The complete paper provides a discussion of conventional approaches to kick detection. However, managed-pressure drilling (MPD) has surfaced as a natural response to drilling in unconventional or otherwise difficult fields, and the need for an enhanced kick-detection system has been established somewhat naturally from the imposed needs of MPD systems. MPD is based upon the most fundamental principles of drilling; balancing the equivalent circulating density to formation pressure minimizes influx and stabilizes the wellbore. The MPD system aims to drill a well within a margin of the balanced pressure of the formations being drilled. To accomplish this goal, a rotary head or other annular sealing device is coupled with an active drilling choke that can automatically adjust the casing pressure. Though configurations of the MPD system may vary, the primary feedback mechanism for the MPD system in all cases is the return flow rate. When bottomhole pressure (BHP) is lower than formation pressure, influx of formation fluid occurs.

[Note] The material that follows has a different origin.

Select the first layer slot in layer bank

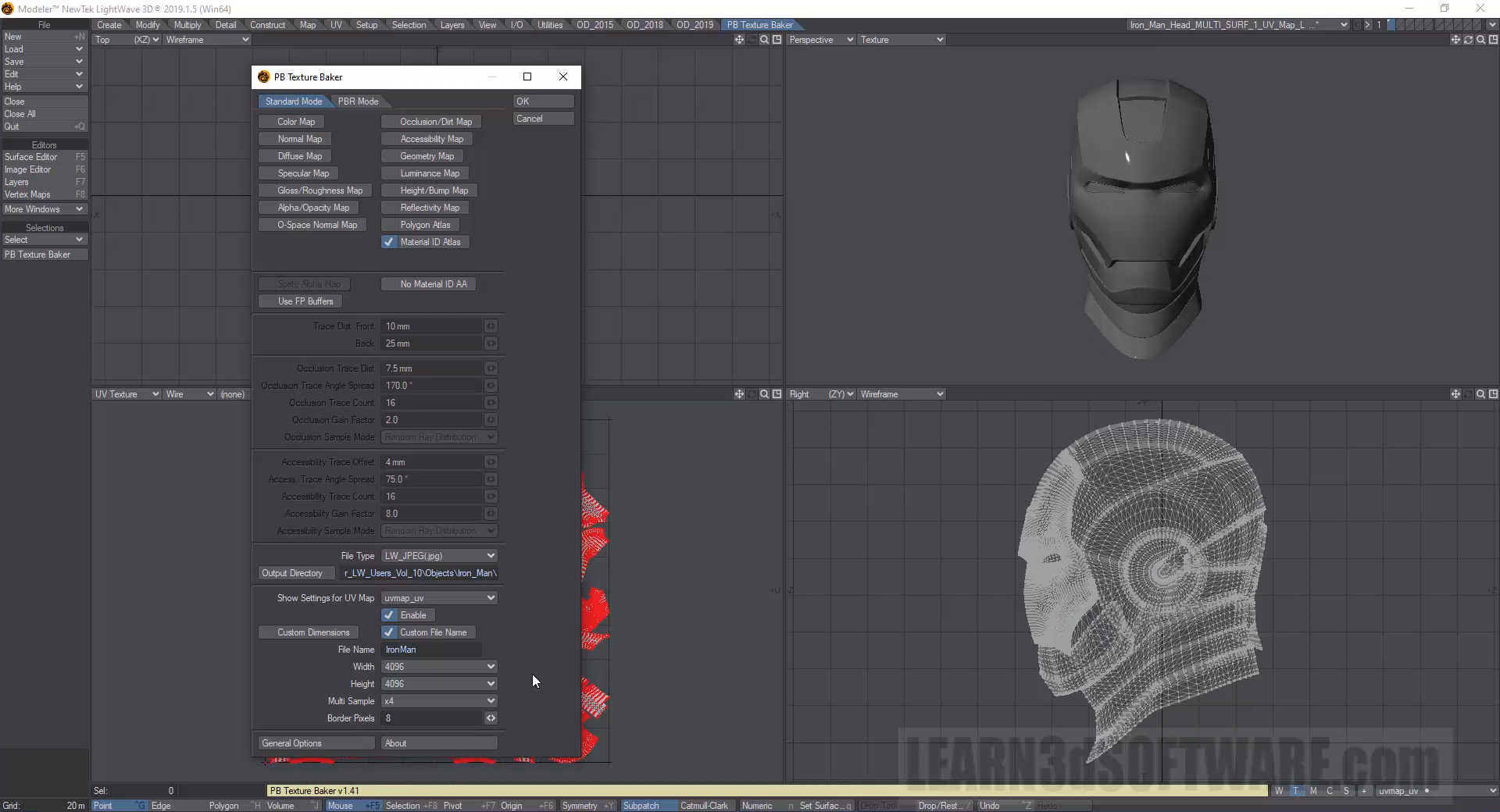coord(1391,25)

Closing the system with an annular seal offers many benefits. The closed system creates a fixed, known well volume that is a function of the casing and bit diameters and the volume occupied by the drillstring. With fluid in the wellbore being mostly incompressible, the pressure upstream of the choke and the flow rate through the return line become valuable in determining the size and severity of kicks. Sealing the wellbore has also led to the use of meters that can measure multiphase flow accurately. Conventionally, wellbore and fluid characteristics are determined by analyzing trends and catching samples after the fact, whereas a closed-loop system allows a higher level of automation, real-time automated analysis, and actionable data on the basis of which engineers can quickly make decisions.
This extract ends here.